Bei Vorstellung des Vorschlags am 8. Mai haben sich mehrere bisher kritische Regierungen wohlwollend und aufgeschlossen geäußert. Schon übermorgen (24. Mai) soll erneut über den „neuen Vorschlag“ beraten werden. Direkt nach der Europawahl treffen sich die EU-Innenminister und könnten die Chatkontrolle beschließen.

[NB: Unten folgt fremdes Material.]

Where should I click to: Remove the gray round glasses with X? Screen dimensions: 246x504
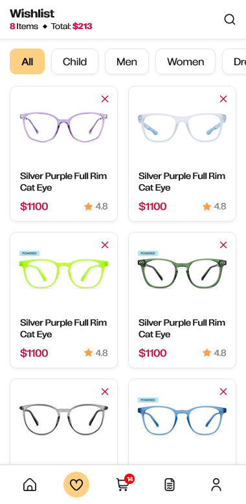tap(105, 392)
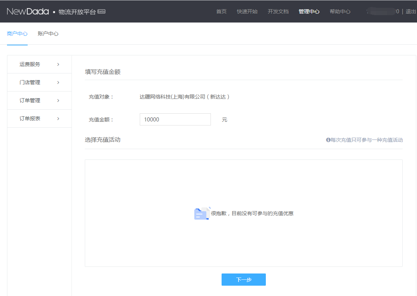Click the blue empty-folder icon

(x=202, y=213)
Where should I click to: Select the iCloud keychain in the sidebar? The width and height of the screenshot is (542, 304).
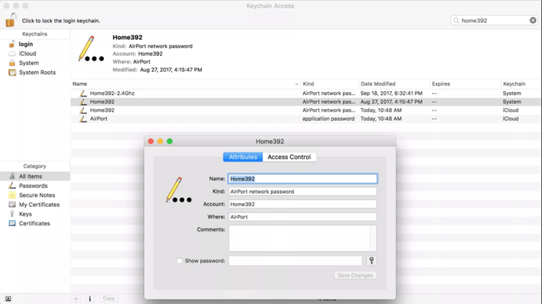click(27, 54)
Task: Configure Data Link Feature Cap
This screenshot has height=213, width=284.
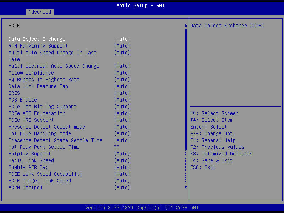Action: tap(38, 86)

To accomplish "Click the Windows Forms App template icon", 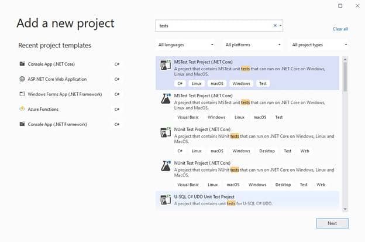I will point(22,94).
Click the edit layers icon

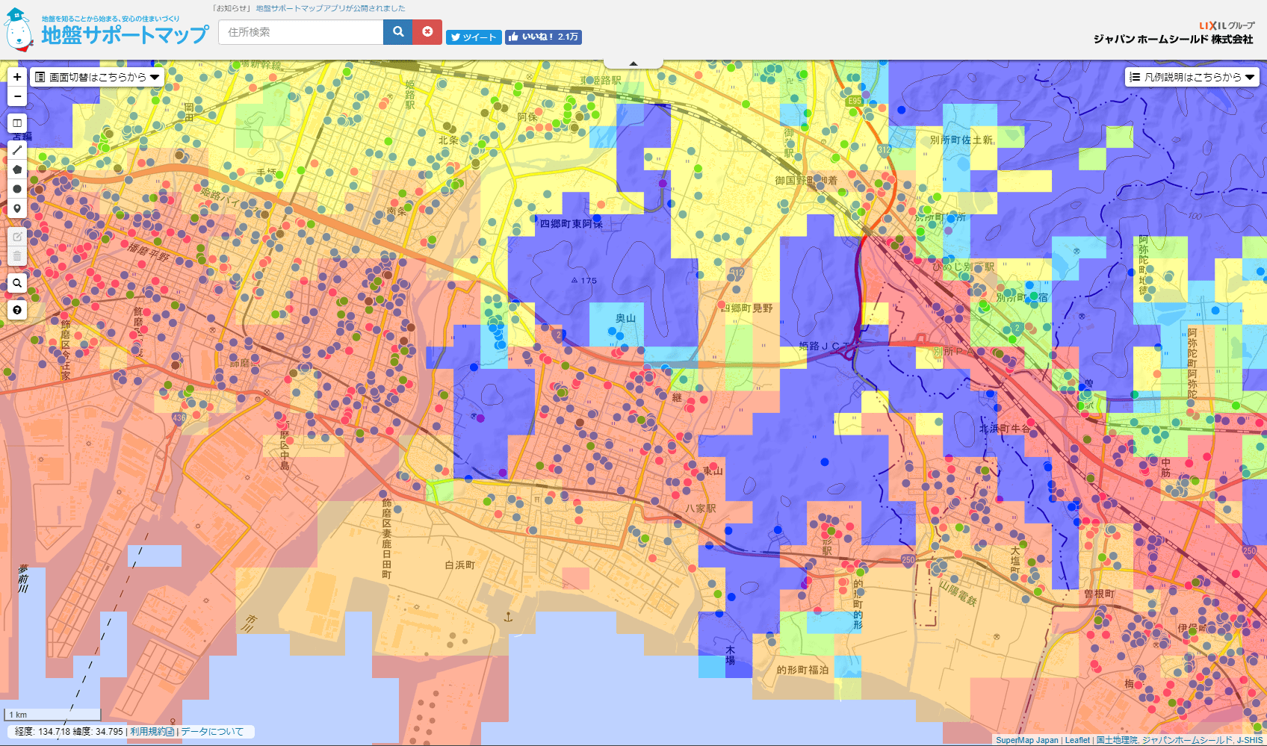[17, 237]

„Der geleakte Vorschlag zeigt, dass der extreme Ausgangsentwurf der EU-Kommission zur in der freien Welt einzigartigen Chatkontrolle im Kern unverändert beibehalten werden soll“, warnt der Europaabgeordnete und profilierteste Gegner der Chatkontrolle Dr. Patrick Breyer (Piratenpartei).„Der neueste Vorstoß zur Chatkontrolle erinnert an die Fernsehshow ‚Lass dich überwachen‘. Messengerdienste rein textbasiert zu nutzen, ist im 21. Jahrhundert keine ernsthafte Option. Und Auswüchse der Chatkontrolle zu streichen, die ohnehin in der Praxis keine Rolle spielen, ist eine Mogelpackung.

Es bleibt dabei: Millionen privater Chats und Privatfotos unbescholtener Bürger sollen mit unzuverlässiger Technik durchsucht und ausgeleitet werden, ohne dass die Betroffenen auch nur entfernt mit Kindesmissbrauch zu tun haben – das zerstört unser digitales Briefgeheimnis. So landen unsere Nacktfotos und Familienbilder bei Fremden, in deren Hände sie nicht gehören und bei denen sie nicht sicher sind. Trotz Lippenbekenntnissen zu Verschlüsselung soll mit Client-Side-Scanning bisher sichere Ende-zu-Ende-Verschlüsselung allgemein ausgehebelt werden, um unsere Smartphones zu Spionen umzufunktionieren – das zerstört sichere Verschlüsselung.

Mich alarmiert, dass bisher kritische EU-Regierungen die umverpackten Pläne loben und dadurch die bisherige Sperrminorität zu kippen droht. Die Bundesregierung schweigt und ist wegen der SPD-Innenministerin Faeser seit Monaten ‚nicht sprechfähig‘ – dementsprechend bildet sie auch keine Allianzen mit anderen kritischen Staaten. Nicht einmal ein schriftliches Gutachten des Rechtsdienstes des Rates zu diesem offensichtlichen Grundrechtsverstoß ist bisher angefordert worden. Wenn die EU-Regierungen tatsächlich mit dieser radikalen Position zur Chatkontrolle in die Trilogverhandlungen gehen sollten, droht das Parlament hinter verschlossenen Türen erfahrungsgemäß seine Ausgangsposition schrittweise aufzugeben und sich auf schlechte und gefährliche Kompromisse einzulassen, die unsere Sicherheit im Netz auf Spiel setzen.

Jetzt ist die Zeit für Privatsphäre und sichere Verschlüsselung auf die Barrikaden zu gehen!“

Breyers Infoportal und Dokumentenarchiv zur Chatkontrolle

Ergänzung vom 23.05.2024: netzpolitik.org hat das Protokoll, auf das sich diese Analyse stützt, inzwischen auch im Volltext veröffentlicht.